Los ojos del hombre siguen medio abiertos, sus brazos y piernas están dislocados del torso en ángulos retorcidos, una especie de silbido suena en su pecho. Parpadea débilmente hacia arriba, con la súplica muda de que le ayuden y terminen finalmente con la tortura. A pesar de tanta sangre, a pesar de los graves cortes que se abren en su frente y liberan huesos craneales rosados, el hombre emite una paz silenciosa, rendida a la muerte, como una señal química de su cuerpo de que ahora todo, al menos lo peor, ha pasado.

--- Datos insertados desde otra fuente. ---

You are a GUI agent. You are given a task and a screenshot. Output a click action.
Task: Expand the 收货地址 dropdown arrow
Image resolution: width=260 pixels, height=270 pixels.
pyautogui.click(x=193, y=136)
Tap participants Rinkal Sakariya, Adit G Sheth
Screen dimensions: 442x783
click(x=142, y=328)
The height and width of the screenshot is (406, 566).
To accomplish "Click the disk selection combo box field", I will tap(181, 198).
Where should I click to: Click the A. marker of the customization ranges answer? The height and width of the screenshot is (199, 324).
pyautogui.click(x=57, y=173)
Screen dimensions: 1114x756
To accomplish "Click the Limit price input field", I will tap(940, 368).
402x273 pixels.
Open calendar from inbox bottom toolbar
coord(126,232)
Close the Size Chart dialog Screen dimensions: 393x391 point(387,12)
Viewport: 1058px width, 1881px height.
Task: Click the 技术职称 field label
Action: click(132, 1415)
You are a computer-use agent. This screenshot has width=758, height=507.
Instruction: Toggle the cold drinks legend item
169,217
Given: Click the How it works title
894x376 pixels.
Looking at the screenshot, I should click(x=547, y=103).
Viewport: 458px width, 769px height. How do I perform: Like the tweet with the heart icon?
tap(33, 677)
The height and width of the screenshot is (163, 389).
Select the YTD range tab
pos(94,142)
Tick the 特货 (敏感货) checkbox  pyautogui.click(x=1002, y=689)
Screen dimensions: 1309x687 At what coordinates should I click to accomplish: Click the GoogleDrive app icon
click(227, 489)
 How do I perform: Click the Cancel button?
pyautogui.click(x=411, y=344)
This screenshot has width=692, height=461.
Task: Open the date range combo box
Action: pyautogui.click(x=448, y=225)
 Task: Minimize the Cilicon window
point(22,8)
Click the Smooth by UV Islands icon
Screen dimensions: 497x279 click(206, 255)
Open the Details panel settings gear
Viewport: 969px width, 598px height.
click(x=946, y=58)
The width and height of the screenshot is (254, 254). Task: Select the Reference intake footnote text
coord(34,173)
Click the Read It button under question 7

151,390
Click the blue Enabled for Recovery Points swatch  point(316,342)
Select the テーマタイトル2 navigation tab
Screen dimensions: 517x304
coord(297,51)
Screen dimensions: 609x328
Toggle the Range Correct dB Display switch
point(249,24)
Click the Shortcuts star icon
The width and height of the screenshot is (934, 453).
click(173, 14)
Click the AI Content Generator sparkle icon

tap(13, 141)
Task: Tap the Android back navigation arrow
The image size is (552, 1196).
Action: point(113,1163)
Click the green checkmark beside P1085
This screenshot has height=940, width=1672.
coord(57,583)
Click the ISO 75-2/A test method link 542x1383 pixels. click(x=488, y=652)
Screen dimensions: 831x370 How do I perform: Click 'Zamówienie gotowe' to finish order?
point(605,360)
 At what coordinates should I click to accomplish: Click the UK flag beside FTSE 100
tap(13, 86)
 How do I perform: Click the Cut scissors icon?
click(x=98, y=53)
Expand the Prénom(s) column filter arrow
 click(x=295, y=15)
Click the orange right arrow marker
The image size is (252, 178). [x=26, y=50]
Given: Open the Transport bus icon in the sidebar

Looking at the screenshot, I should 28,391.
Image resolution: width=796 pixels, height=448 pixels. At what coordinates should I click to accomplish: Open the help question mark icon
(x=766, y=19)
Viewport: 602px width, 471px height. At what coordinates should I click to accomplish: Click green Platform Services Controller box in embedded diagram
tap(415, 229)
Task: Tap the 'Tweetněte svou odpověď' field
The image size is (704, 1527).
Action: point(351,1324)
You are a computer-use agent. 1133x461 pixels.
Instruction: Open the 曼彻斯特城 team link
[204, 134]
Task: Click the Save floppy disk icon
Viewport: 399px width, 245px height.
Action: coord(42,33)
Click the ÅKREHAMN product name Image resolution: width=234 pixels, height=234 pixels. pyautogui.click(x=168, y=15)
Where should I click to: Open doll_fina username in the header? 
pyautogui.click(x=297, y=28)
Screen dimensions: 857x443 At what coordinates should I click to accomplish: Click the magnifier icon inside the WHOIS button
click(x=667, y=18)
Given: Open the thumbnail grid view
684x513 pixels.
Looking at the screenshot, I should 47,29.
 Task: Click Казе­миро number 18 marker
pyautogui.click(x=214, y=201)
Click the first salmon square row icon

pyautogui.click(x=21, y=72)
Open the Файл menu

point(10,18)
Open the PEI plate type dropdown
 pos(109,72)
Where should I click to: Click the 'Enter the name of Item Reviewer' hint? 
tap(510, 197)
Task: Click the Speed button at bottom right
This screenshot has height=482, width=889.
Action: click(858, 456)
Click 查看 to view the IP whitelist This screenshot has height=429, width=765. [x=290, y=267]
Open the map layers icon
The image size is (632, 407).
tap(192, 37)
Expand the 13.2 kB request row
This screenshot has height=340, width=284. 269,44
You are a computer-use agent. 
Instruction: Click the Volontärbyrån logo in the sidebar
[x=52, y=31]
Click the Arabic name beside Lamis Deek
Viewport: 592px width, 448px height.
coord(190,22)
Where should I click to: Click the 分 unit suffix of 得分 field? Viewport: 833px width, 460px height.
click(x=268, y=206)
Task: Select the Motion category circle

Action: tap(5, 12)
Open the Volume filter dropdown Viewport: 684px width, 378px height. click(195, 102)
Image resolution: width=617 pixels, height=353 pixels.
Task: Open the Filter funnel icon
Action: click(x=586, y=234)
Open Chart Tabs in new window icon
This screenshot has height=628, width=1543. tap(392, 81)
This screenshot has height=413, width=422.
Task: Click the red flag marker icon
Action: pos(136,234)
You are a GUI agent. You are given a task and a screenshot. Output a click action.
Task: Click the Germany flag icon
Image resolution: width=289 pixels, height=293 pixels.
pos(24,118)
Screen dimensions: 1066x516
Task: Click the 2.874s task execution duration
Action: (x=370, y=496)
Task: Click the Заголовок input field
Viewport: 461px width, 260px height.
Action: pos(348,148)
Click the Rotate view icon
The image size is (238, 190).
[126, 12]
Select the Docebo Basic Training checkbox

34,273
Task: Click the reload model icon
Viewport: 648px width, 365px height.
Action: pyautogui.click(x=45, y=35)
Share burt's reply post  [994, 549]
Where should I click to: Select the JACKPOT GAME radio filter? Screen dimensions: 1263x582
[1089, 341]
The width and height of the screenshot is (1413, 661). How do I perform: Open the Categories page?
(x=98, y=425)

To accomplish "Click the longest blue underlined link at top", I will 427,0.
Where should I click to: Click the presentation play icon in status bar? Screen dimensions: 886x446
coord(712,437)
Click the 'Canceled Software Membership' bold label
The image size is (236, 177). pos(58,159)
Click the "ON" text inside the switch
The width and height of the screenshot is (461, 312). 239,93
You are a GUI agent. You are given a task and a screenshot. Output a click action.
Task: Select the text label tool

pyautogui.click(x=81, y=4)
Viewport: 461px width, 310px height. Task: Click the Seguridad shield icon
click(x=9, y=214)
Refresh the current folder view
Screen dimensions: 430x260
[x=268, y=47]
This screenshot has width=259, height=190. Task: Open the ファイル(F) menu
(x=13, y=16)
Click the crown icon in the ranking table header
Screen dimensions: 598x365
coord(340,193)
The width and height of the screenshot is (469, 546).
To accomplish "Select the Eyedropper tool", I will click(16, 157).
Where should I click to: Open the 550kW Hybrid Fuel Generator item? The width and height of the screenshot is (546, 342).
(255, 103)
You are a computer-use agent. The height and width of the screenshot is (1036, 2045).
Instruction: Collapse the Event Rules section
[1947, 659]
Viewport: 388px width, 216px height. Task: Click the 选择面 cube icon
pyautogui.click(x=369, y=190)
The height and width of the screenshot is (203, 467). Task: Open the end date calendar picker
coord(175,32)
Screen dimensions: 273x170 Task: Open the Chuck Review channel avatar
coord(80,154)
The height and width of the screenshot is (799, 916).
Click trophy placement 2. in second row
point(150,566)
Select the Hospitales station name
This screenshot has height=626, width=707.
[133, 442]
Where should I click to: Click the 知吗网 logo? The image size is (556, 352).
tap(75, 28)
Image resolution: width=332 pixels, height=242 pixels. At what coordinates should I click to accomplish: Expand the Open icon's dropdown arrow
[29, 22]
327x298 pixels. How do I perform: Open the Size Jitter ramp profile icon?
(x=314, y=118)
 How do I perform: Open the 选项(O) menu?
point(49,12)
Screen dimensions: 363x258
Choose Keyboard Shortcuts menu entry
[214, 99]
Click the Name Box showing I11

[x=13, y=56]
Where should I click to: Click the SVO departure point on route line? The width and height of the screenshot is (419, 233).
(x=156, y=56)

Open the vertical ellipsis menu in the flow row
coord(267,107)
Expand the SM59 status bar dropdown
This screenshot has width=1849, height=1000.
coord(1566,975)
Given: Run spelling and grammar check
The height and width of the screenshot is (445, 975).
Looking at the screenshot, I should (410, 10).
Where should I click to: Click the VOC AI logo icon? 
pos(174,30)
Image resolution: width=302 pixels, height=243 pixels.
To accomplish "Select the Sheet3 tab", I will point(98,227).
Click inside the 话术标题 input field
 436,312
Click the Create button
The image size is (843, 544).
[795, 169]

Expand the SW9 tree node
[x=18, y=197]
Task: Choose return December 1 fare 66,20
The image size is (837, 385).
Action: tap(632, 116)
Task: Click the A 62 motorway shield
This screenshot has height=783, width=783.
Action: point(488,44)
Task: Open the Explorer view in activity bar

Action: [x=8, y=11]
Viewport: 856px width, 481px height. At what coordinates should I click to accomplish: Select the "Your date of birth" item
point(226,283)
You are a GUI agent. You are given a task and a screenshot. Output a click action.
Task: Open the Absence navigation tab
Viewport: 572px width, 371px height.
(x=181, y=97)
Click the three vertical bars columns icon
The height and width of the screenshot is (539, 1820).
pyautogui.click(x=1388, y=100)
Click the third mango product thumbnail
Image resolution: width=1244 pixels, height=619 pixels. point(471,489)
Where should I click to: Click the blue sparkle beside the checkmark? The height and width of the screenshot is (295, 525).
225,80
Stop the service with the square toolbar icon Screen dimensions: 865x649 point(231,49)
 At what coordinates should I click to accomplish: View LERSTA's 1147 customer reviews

     El fotógrafo —Robert— sabe que aún no ha pasado. La horda lo empuja por ambos lados, se adelantan gritando y pisoteando a la víctima. El joven con la piel llena de granos que comenzó la cacería quiere seguir rajando el rostro abierto del hombre. Robert empuja al agresor e inmediatamente levanta de nuevo las manos en el aire, clama en su propio idioma: «¡Déjalo en paz!». Su voz suena como si no perteneciera al aquí y al ahora, ahora siente mucho más el coraje que el miedo. Los manifestantes, a pesar de no comprender su idioma, saben que él se ha convertido ahora en un problema para ellos. Lo golpean, cae. Después no podrá decir lo que le salvó la vida. Conforme la horda se apodera del hombre, él piensa incoherentemente: todo esto podría suceder en alguna parte del mundo, y exactamente eso pasa. Luego pierde la conciencia.